# To be done
Copy every one of the following records line for line, without changing a word.

####################

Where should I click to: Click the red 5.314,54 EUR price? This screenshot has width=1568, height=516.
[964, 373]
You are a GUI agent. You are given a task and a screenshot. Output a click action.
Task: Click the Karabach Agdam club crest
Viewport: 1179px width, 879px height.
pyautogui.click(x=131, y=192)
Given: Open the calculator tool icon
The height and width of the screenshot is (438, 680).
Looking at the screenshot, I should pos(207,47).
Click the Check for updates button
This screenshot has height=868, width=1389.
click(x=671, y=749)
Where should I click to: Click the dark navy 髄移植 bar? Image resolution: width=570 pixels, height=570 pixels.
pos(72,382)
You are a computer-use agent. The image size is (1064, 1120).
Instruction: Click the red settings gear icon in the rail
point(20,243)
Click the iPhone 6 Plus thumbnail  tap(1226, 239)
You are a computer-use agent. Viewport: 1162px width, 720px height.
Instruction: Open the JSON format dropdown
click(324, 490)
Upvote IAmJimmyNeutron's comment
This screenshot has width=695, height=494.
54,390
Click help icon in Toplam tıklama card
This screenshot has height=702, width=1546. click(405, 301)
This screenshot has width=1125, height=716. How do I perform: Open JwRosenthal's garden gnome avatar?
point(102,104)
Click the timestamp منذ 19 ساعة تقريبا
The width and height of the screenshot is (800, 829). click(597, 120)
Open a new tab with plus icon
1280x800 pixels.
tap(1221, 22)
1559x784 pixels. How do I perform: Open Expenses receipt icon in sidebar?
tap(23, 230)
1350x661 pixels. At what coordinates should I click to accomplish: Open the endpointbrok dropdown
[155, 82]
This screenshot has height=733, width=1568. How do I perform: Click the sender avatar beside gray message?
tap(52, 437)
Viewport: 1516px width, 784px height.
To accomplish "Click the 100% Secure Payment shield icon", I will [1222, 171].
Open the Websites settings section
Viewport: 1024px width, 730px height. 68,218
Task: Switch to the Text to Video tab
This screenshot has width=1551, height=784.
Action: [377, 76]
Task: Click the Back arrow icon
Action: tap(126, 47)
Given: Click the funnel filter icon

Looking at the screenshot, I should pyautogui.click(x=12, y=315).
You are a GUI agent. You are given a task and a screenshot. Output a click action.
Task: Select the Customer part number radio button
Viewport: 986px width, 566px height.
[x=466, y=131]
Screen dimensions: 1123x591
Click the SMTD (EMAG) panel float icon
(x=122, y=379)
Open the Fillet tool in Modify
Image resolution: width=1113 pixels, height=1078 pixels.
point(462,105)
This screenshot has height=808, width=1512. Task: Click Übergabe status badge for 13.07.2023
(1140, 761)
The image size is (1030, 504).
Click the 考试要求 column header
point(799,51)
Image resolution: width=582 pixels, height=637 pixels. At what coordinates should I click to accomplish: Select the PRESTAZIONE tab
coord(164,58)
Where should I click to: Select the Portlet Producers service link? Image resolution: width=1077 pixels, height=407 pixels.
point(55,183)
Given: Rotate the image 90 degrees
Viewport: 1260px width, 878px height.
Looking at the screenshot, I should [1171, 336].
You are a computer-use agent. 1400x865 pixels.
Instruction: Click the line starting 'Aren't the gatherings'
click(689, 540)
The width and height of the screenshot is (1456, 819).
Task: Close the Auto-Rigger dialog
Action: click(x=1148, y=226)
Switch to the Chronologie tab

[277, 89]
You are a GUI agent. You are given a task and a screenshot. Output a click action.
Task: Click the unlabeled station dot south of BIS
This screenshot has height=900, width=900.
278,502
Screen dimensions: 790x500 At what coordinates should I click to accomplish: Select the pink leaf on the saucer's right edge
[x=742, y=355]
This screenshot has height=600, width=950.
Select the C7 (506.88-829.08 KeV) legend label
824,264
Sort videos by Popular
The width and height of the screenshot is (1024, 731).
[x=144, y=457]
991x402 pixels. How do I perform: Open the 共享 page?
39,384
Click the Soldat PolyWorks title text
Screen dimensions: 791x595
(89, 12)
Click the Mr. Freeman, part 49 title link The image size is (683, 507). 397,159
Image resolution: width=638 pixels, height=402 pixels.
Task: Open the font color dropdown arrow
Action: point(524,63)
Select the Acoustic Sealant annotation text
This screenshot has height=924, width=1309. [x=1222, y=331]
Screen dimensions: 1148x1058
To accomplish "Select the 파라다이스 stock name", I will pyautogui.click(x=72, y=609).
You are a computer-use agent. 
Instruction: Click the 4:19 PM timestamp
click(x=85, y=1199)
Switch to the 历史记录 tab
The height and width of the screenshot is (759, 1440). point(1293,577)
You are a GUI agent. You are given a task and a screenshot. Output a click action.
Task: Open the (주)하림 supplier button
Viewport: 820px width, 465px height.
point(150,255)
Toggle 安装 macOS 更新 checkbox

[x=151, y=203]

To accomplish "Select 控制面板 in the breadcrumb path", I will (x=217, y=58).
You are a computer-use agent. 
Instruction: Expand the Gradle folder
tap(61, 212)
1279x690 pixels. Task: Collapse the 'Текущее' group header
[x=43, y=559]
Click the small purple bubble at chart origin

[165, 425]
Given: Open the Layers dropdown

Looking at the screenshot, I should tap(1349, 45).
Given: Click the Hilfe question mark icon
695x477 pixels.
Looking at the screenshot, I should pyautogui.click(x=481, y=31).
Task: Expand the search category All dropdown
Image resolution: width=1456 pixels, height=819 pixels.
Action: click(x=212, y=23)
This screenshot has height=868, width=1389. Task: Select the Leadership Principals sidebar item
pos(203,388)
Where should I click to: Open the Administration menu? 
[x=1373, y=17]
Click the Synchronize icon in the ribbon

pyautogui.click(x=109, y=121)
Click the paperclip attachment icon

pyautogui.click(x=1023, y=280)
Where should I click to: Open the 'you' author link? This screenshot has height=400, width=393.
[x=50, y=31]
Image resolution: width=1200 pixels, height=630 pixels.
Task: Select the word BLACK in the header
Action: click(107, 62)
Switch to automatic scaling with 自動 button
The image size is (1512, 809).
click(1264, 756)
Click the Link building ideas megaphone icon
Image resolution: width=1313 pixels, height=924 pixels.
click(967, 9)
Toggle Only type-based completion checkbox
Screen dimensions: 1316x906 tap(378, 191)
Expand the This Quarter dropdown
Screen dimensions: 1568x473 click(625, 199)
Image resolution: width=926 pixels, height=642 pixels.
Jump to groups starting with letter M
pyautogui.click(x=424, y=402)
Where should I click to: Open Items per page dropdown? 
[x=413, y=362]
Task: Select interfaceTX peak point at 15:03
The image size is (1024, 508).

####################

# Answer to the problem
Where should I click to: Click the red 5.314,54 EUR price? This screenshot has width=1568, height=516.
[964, 373]
You are a GUI agent. You are given a task and a screenshot. Output a click action.
Task: Click the Karabach Agdam club crest
Viewport: 1179px width, 879px height.
pyautogui.click(x=131, y=192)
Given: Open the calculator tool icon
The height and width of the screenshot is (438, 680).
Looking at the screenshot, I should pos(207,47).
Click the Check for updates button
This screenshot has height=868, width=1389.
click(x=671, y=749)
Where should I click to: Click the dark navy 髄移植 bar? Image resolution: width=570 pixels, height=570 pixels.
pos(72,382)
You are a computer-use agent. The image size is (1064, 1120).
Instruction: Click the red settings gear icon in the rail
point(20,243)
Click the iPhone 6 Plus thumbnail  tap(1226, 239)
You are a computer-use agent. Viewport: 1162px width, 720px height.
Instruction: Open the JSON format dropdown
click(324, 490)
Upvote IAmJimmyNeutron's comment
This screenshot has width=695, height=494.
54,390
Click help icon in Toplam tıklama card
This screenshot has height=702, width=1546. click(405, 301)
This screenshot has width=1125, height=716. How do I perform: Open JwRosenthal's garden gnome avatar?
point(102,104)
Click the timestamp منذ 19 ساعة تقريبا
The width and height of the screenshot is (800, 829). click(597, 120)
Open a new tab with plus icon
1280x800 pixels.
tap(1221, 22)
1559x784 pixels. How do I perform: Open Expenses receipt icon in sidebar?
tap(23, 230)
1350x661 pixels. At what coordinates should I click to accomplish: Open the endpointbrok dropdown
[155, 82]
This screenshot has height=733, width=1568. How do I perform: Click the sender avatar beside gray message?
tap(52, 437)
Viewport: 1516px width, 784px height.
To accomplish "Click the 100% Secure Payment shield icon", I will [1222, 171].
Open the Websites settings section
Viewport: 1024px width, 730px height. 68,218
Task: Switch to the Text to Video tab
This screenshot has width=1551, height=784.
Action: [377, 76]
Task: Click the Back arrow icon
Action: tap(126, 47)
Given: Click the funnel filter icon

Looking at the screenshot, I should pyautogui.click(x=12, y=315).
You are a GUI agent. You are given a task and a screenshot. Output a click action.
Task: Select the Customer part number radio button
Viewport: 986px width, 566px height.
[x=466, y=131]
Screen dimensions: 1123x591
Click the SMTD (EMAG) panel float icon
(x=122, y=379)
Open the Fillet tool in Modify
Image resolution: width=1113 pixels, height=1078 pixels.
point(462,105)
This screenshot has height=808, width=1512. Task: Click Übergabe status badge for 13.07.2023
(1140, 761)
The image size is (1030, 504).
Click the 考试要求 column header
point(799,51)
Image resolution: width=582 pixels, height=637 pixels. At what coordinates should I click to accomplish: Select the PRESTAZIONE tab
coord(164,58)
Where should I click to: Select the Portlet Producers service link? Image resolution: width=1077 pixels, height=407 pixels.
point(55,183)
Given: Rotate the image 90 degrees
Viewport: 1260px width, 878px height.
Looking at the screenshot, I should [1171, 336].
You are a computer-use agent. 1400x865 pixels.
Instruction: Click the line starting 'Aren't the gatherings'
click(689, 540)
The width and height of the screenshot is (1456, 819).
Task: Close the Auto-Rigger dialog
Action: click(x=1148, y=226)
Switch to the Chronologie tab

[277, 89]
You are a GUI agent. You are given a task and a screenshot. Output a click action.
Task: Click the unlabeled station dot south of BIS
This screenshot has height=900, width=900.
278,502
Screen dimensions: 790x500 At what coordinates should I click to accomplish: Select the pink leaf on the saucer's right edge
[x=742, y=355]
This screenshot has height=600, width=950.
Select the C7 (506.88-829.08 KeV) legend label
824,264
Sort videos by Popular
The width and height of the screenshot is (1024, 731).
[x=144, y=457]
991x402 pixels. How do I perform: Open the 共享 page?
39,384
Click the Soldat PolyWorks title text
Screen dimensions: 791x595
(89, 12)
Click the Mr. Freeman, part 49 title link The image size is (683, 507). 397,159
Image resolution: width=638 pixels, height=402 pixels.
Task: Open the font color dropdown arrow
Action: point(524,63)
Select the Acoustic Sealant annotation text
This screenshot has height=924, width=1309. [x=1222, y=331]
Screen dimensions: 1148x1058
To accomplish "Select the 파라다이스 stock name", I will pyautogui.click(x=72, y=609).
You are a computer-use agent. 
Instruction: Click the 4:19 PM timestamp
click(x=85, y=1199)
Switch to the 历史记录 tab
The height and width of the screenshot is (759, 1440). point(1293,577)
You are a GUI agent. You are given a task and a screenshot. Output a click action.
Task: Open the (주)하림 supplier button
Viewport: 820px width, 465px height.
point(150,255)
Toggle 安装 macOS 更新 checkbox

[x=151, y=203]

To accomplish "Select 控制面板 in the breadcrumb path", I will (x=217, y=58).
You are a computer-use agent. 
Instruction: Expand the Gradle folder
tap(61, 212)
1279x690 pixels. Task: Collapse the 'Текущее' group header
[x=43, y=559]
Click the small purple bubble at chart origin

[165, 425]
Given: Open the Layers dropdown

Looking at the screenshot, I should tap(1349, 45).
Given: Click the Hilfe question mark icon
695x477 pixels.
Looking at the screenshot, I should pyautogui.click(x=481, y=31).
Task: Expand the search category All dropdown
Image resolution: width=1456 pixels, height=819 pixels.
Action: click(x=212, y=23)
This screenshot has height=868, width=1389. Task: Select the Leadership Principals sidebar item
pos(203,388)
Where should I click to: Open the Administration menu? 
[x=1373, y=17]
Click the Synchronize icon in the ribbon

pyautogui.click(x=109, y=121)
Click the paperclip attachment icon

pyautogui.click(x=1023, y=280)
Where should I click to: Open the 'you' author link? This screenshot has height=400, width=393.
[x=50, y=31]
Image resolution: width=1200 pixels, height=630 pixels.
Task: Select the word BLACK in the header
Action: click(107, 62)
Switch to automatic scaling with 自動 button
The image size is (1512, 809).
click(1264, 756)
Click the Link building ideas megaphone icon
Image resolution: width=1313 pixels, height=924 pixels.
click(967, 9)
Toggle Only type-based completion checkbox
Screen dimensions: 1316x906 tap(378, 191)
Expand the This Quarter dropdown
Screen dimensions: 1568x473 click(625, 199)
Image resolution: width=926 pixels, height=642 pixels.
Jump to groups starting with letter M
pyautogui.click(x=424, y=402)
Where should I click to: Open Items per page dropdown? 
[x=413, y=362]
Task: Select interfaceTX peak point at 15:03
The image size is (1024, 508).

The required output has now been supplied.